Ada beberapa aspek dalam bahasa yaitu aspek fisik dan aspek sosial
Aspek Fisik Bahasa : Seperti yang telah dibahas sebelumnya bahwa bahasa merupakan Basaha
merupakan suatu bentuk alat komunikasi manusia yangberupa lambang bunyi melalui alat ucap,
dimana setiap suara yang dikeluarkannya memiliki arti. Maka yang dimaksud aspek fifik bahasa
pada dasrnya mencakup tiga aspek. Pertama, bagaimana bunyi itu dihasilkan (aspek produksi).
Kedua, Bagaimana ciri – ciri bunyi bahasa yang diujarkan (aspek akustis).
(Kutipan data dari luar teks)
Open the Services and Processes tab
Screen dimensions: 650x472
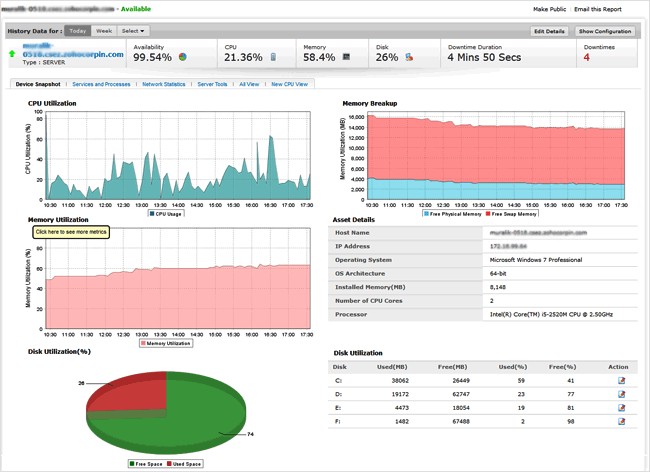100,84
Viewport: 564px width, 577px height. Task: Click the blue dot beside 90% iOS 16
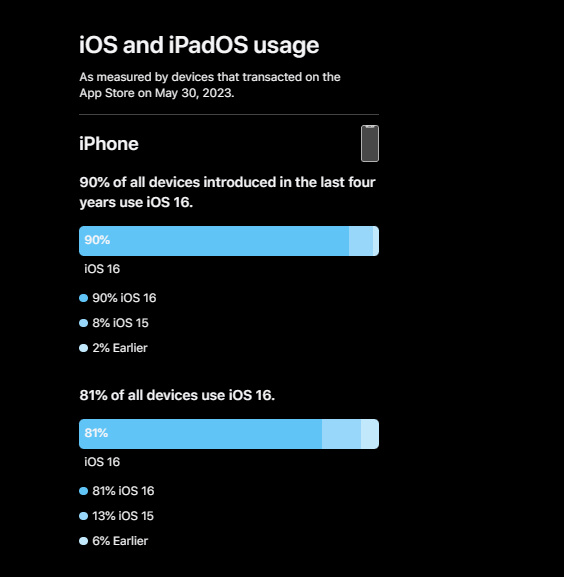84,298
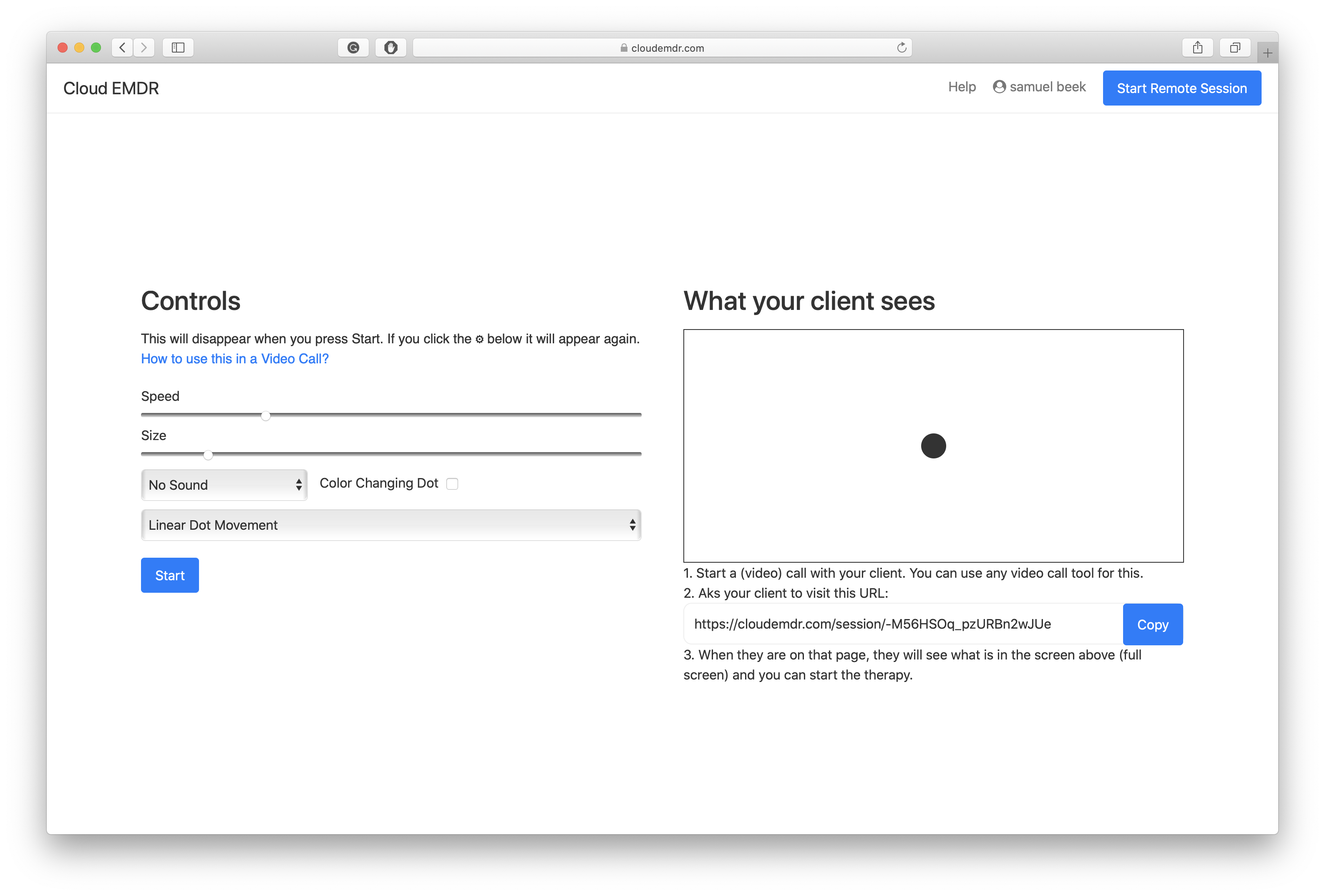Open the Grammarly extension
This screenshot has height=896, width=1325.
[x=353, y=47]
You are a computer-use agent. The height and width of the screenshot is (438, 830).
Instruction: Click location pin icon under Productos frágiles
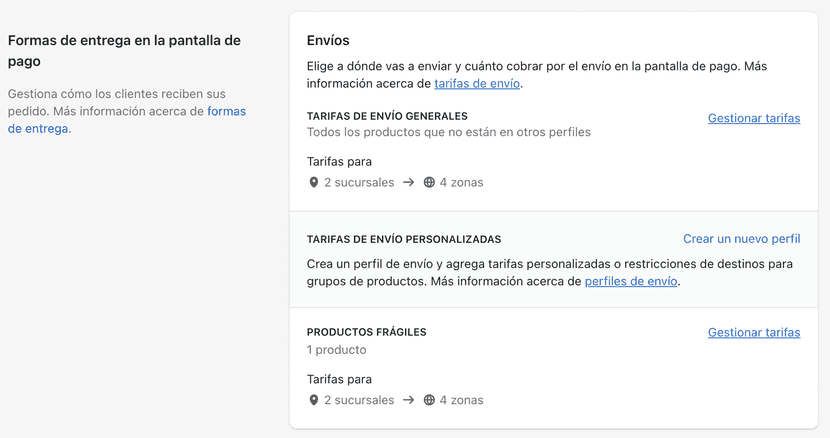[313, 401]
Ketiga, bagaimana
bunyi bahasa itu dipahami melalui indra pendengaran (aspek persepsi bunyi bahasa).
Untuk menghasilkan bunyi bahasa yang benar diperlukan alat bicara yang normal, keterampilan
dan kemampuan organ alat bicara dalam melakukan artikulasi, serta kemampuan mengatur
pernapasan. Perubahan proses produksi bunyi menghasilkan perubahan kualitas bunyi (aspek
produksi). Sebagai akibat proses artikulasi yang berbeda pada bahasa – bahasa di dunia ini, bunyi
– bunyi bahasa yang dihasilkan berbagai bahasa itu pun berbeda (aspek akustis). Indra
pendengaran mampu menangkap dan memahami rangkaian bunyi vokal dan konsonan yang
membentuk sebuah tuturan, cepat lambat tuturan, dan nada tuturan yang dihasilkan oleh seorang
penutur(aspek presepsi bunyi suara).
Aspek Sosial Bahasa : Bahasa mempunyai variasi dan memiliki ragam. Di dalam lingkungan
masyarakat, ada bahasa yang digunakan dan memperlihatkan ciri keakraban atau keintiman.
Bahasa yang ditandai bentuk dan pilihan kata akrab seperti gue, loe, bete. Berikut termasuk ke
dalam ragam intim. Ragam berikutnya dikenal sebagai ragam konsultatif, yang merupakan
ragam bahasa yang digunakan pada saat guru mengajar di kelas. Cirinya berbeda dengan ragam
formal atau resmi. Ragam lain adalah bahasa yang ditandai ujaran – ujaran baku dan beku
sebagaimana yang terdengar dalam acara ritual dan seremonial.
ASPEK KOGNITIF BAHASA
Bahasa merupakan sistem tanda bunyi yang dipergunakan oleh para anggota kelompok
masyarakat tertentu dalam bekerja sama, berkomunikasi, dan mengidentifikasi diri. Ketika
berkomunikasi, manusia memproduksi ujaran lisan atau tulisan; orang yang diajak
berkomunikasi akan mendengar dan atau melihat apa yang hendak dikomunikasikan dan
berusaha memahami apa yang dibicarakan. Dalam proses pemahaman, manusia juga akan
mengingat apa yang diujarkan atau dituliskan. Semua proses tersebut disebut Proses Kognitif.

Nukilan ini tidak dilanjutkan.